One discussion this week included atelectasis as a potential cause of postoperative fever.
Reference: Crompton JG, Crompton PD, Matzinger P. Does atelectasis cause fever after surgery? Putting a damper on dogma. JAMA Surgery. 2019 Mar 6:154(5):375-376. doi:10.1001/jamasurg.2018.5645.
Summary: Fever and atelectasis are common after surgery, and in the absence of infectious causative mechanisms, atelectasis is commonly thought to be a cause of fever. The therapeutic implication of atelectasis as a putative cause of postoperative fever has been the widespread adoption of incentive spirometry to reduce atelectasis.
Crompton et al (2019) propose an alternative explanation—the danger model of immunity—to explain how fever may develop after surgery in the absence of a clear pathogen. According to this theory, an immune response is initiated when cells are injured or distressed. They believe this self-limiting inflammatory response better accounts for noninfectious postoperative fever than atelectasis, and suggest that current treatment to reduce fever with incentive spirometry may not be necessary.
The molecular mechanism most commonly cited to support a causal role for
atelectasis in postoperative fever is increased production of fever-inducing cytokines suchas interleukin 1 (IL-1) or tumor necrosis factor by alveolar macrophages. This is based on a study in which whole-lung atelectasis was modeled in rats by ligating the left main stem bronchus while maintaining ventilation of the right lung. Alveolar macrophages were subsequently harvested, and in vitro assays showed increased production of IL-1 and tumor necrosis factor. According to the danger model, it may
be that the alveolar macrophages in this study were not responding to atelectasis per se but rather to the tissue damage caused by the surgery.

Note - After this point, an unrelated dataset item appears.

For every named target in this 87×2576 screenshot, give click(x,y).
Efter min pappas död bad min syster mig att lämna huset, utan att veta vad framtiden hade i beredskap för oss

The danger model of immunity
Based on the assumption that the immune system responds to things that create damage and does not respond to any entity, whether self or nonself, that does not create damage.

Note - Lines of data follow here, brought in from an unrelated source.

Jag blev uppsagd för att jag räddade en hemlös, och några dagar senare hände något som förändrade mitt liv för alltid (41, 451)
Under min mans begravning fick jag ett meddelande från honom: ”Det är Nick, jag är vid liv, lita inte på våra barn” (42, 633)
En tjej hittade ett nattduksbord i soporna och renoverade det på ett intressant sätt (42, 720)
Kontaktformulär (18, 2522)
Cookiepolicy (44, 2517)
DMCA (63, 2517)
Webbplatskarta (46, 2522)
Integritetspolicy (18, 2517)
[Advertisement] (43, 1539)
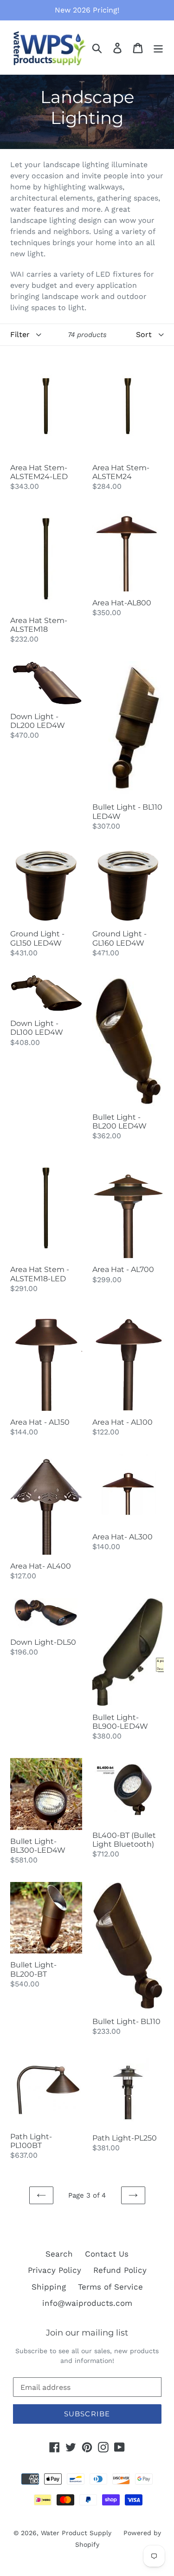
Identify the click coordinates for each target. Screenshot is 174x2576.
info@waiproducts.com (87, 2303)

The idea is that damaged cells send alarm signals that activate innate immune cells. Thus, immunity to transplant is initiated by preparation of the donor organ and stress of surgery; immunity to cancer occurs with tumor necrosis; autoimmunity occurs because of inappropriate alarm signals or their receptors; and the distinction between commensal organisms and pathogens lies with their tendency to produce tissue damage. The alarm signals are termed damage-associated molecular patterns(DAMPs).
DAMPs, similar to PAMPs, trigger immune cells to release pyrogenic cytokines such
as IL-1 and IL-6, which induce fever by acting on the hypothalamus. The fever is a result of tissue damage, whether from pathogens, surgery, trauma, or other mechanisms whereby DAMPs are released.
THERAPY: The danger model provides an understanding of noninfectious postoperative fever that is not owing to atelectasis and does not require treatment with incentive spirometry. In the absence of symptoms or signs of infection such as leukocytosis, the authors believe that early postoperative fever can be attributed to DAMPs, not PAMPs— a physiologic self-limiting phenomenon that does not require therapeutic intervention.